Acanthamoeba are found in soil, water (including treated water), air, and dust. Although most people have been exposed to this organism during their lifetime, the good news is that the majority of healthy people have serum antibodies to fight it. For the few people whose antibodies do not kick in, Acanthamoeba can cause three known diseases.
Acanthamoeba keratitis is an infection of the eye. Most cases occur in people who wear contact lenses. Keratitis has been associated with wearing non-disposable contact lenses, using homemade sodium chloride solution to clean the lenses, and wearing lenses while swimming. Early corneal infection manifests as epithelial involvement, including elevated epithelial lines that may appear as dendritic, punctuate epithelial erosions, microcysts, and epithelial haze. Stromal findings, which occur later, include single or multiple stromal infiltrates and nummular keratitis. In advanced stages, ring infiltrates or satellite lesions can develop. It may sound very complicated, so the photo shows the details.

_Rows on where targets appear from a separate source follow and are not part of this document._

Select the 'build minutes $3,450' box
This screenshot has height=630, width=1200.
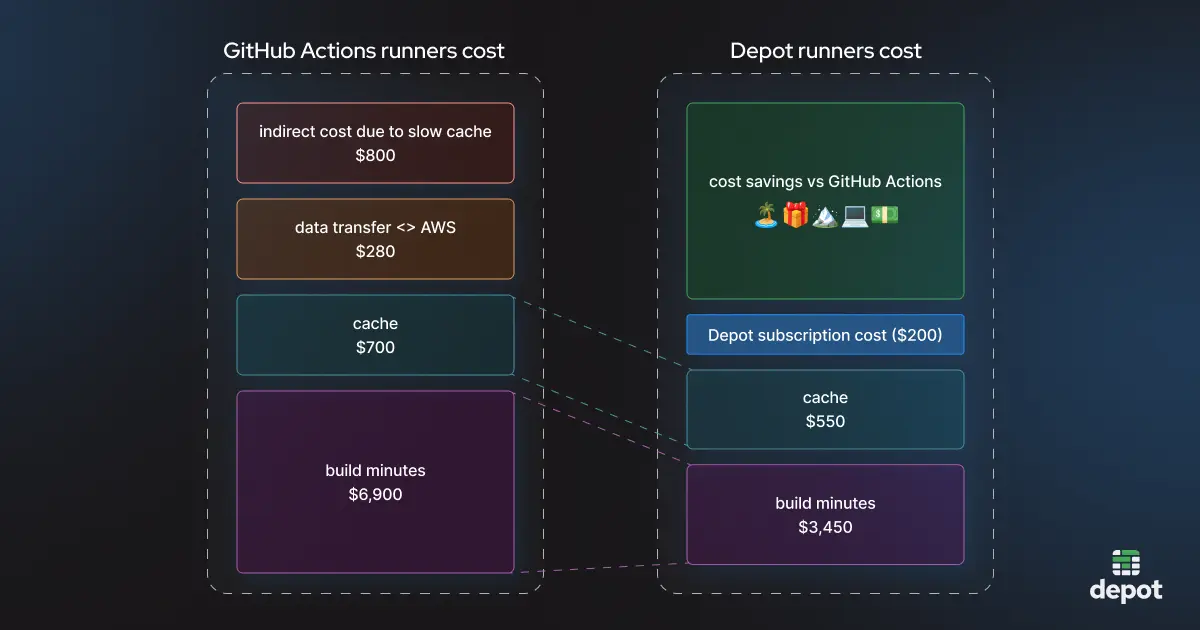(825, 514)
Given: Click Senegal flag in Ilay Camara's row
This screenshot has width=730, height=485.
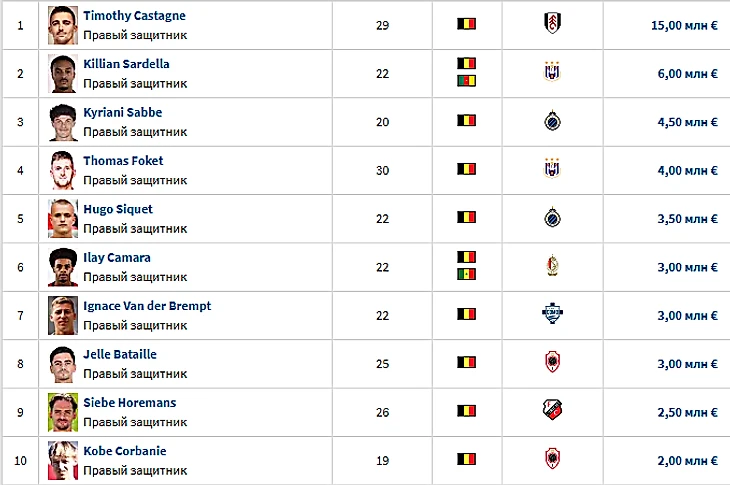Looking at the screenshot, I should coord(466,274).
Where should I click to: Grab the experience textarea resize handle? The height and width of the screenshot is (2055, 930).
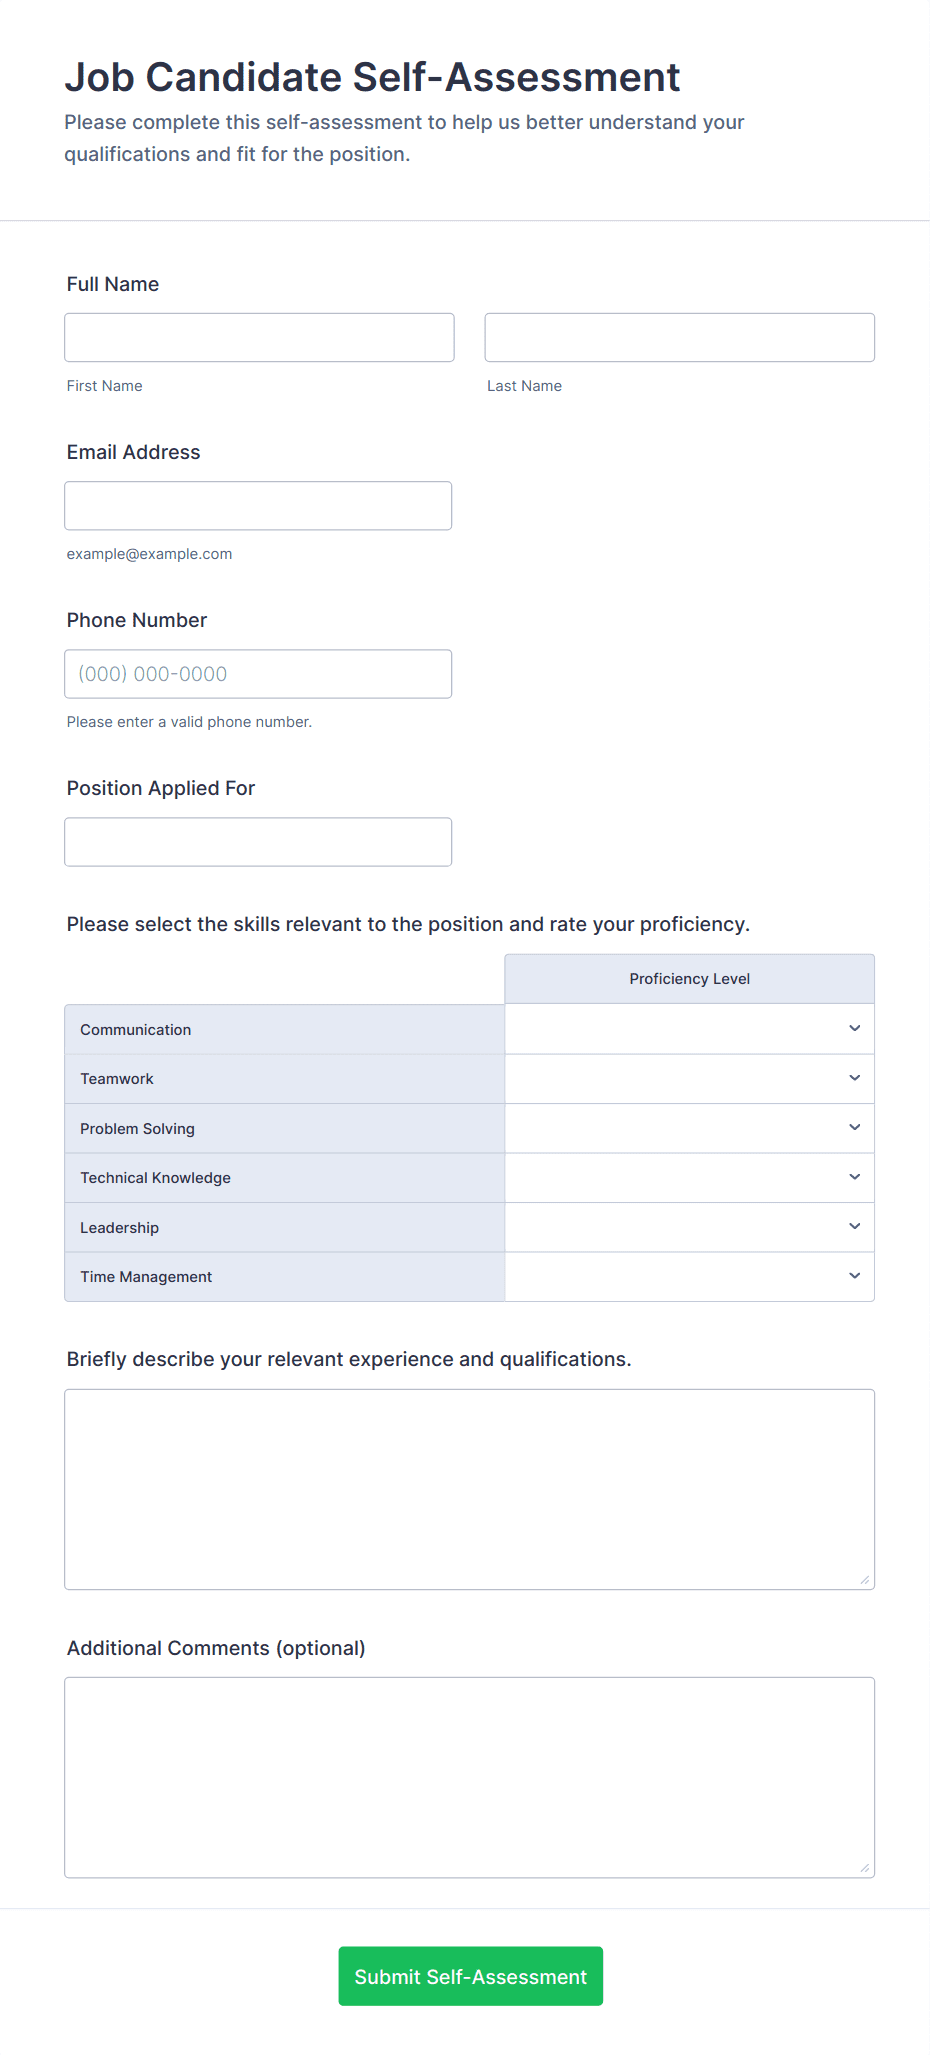865,1580
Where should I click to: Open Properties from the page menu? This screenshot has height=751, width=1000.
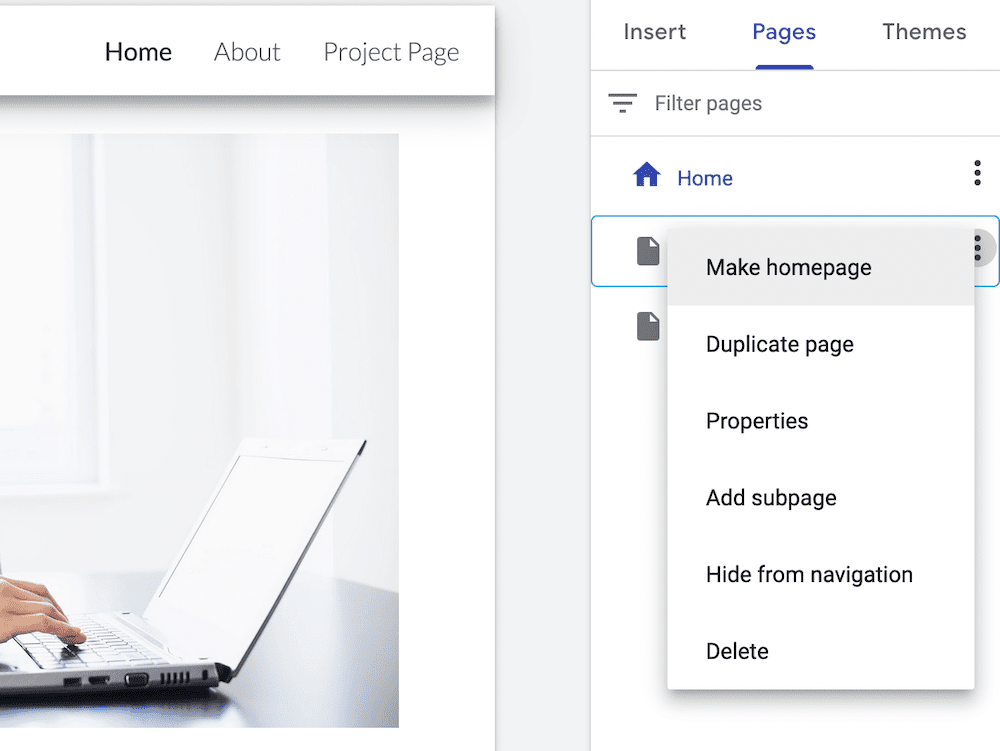tap(757, 421)
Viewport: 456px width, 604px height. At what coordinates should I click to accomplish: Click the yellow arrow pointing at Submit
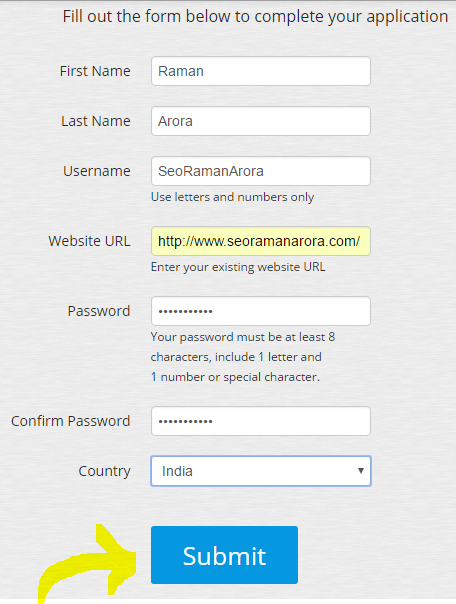[89, 562]
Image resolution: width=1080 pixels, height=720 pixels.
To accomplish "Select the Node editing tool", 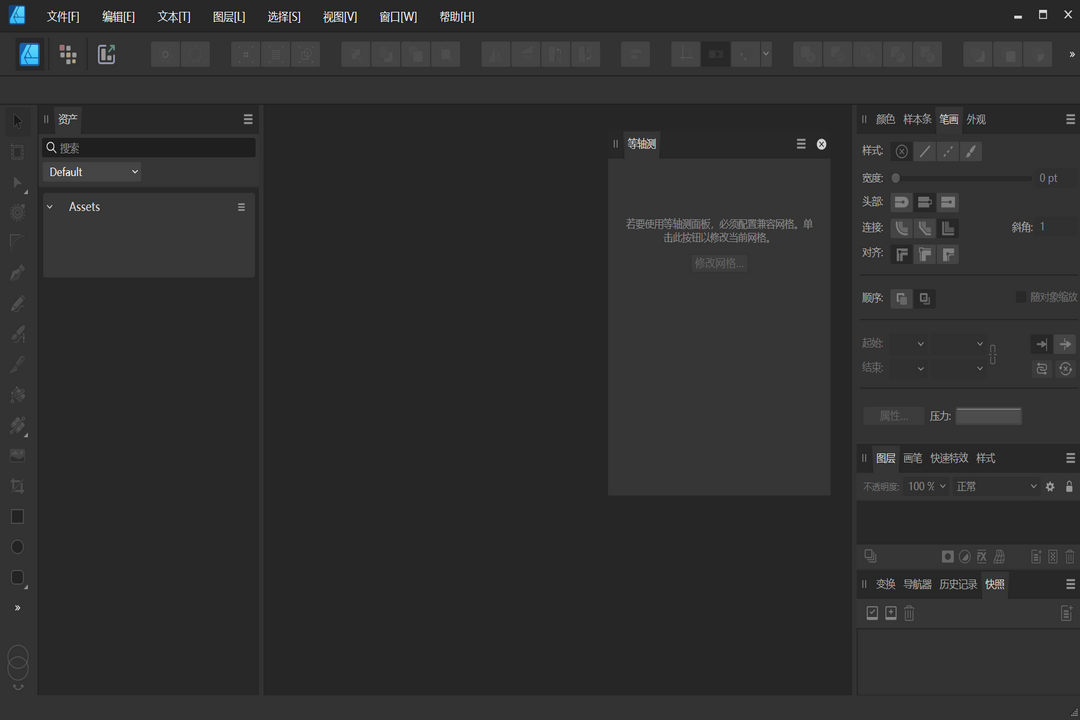I will [x=16, y=183].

Acanthamoeba can cause Granulomatous Amebic Encephalitis (GAE), a serious infection of the brain and spinal cord. Acanthamoeba gets into the body either through the skin or up the nose. It then travels through the nervous system to the brain. Once there, it eats brain cells. After feeding, it divides rapidly which causes sudden and massive inflammation, killing the human host in just a few days. GAE typically occurs in persons with a compromised immune system. This includes people with AIDS, transplant recipients (eg, bone marrow transplants), patients with cancer receiving chemotherapy, and those with systemic lupus erythematosus, steroid use, diabetes mellitus, malnutrition, or liver disease. Although cases of GAE are rare worldwide, survival rate is only 2-3%.
Acanthamoeba can also cause disseminated infection, which is a widespread infection that can affect the skin, sinuses, lungs, and other organs independently or in combination.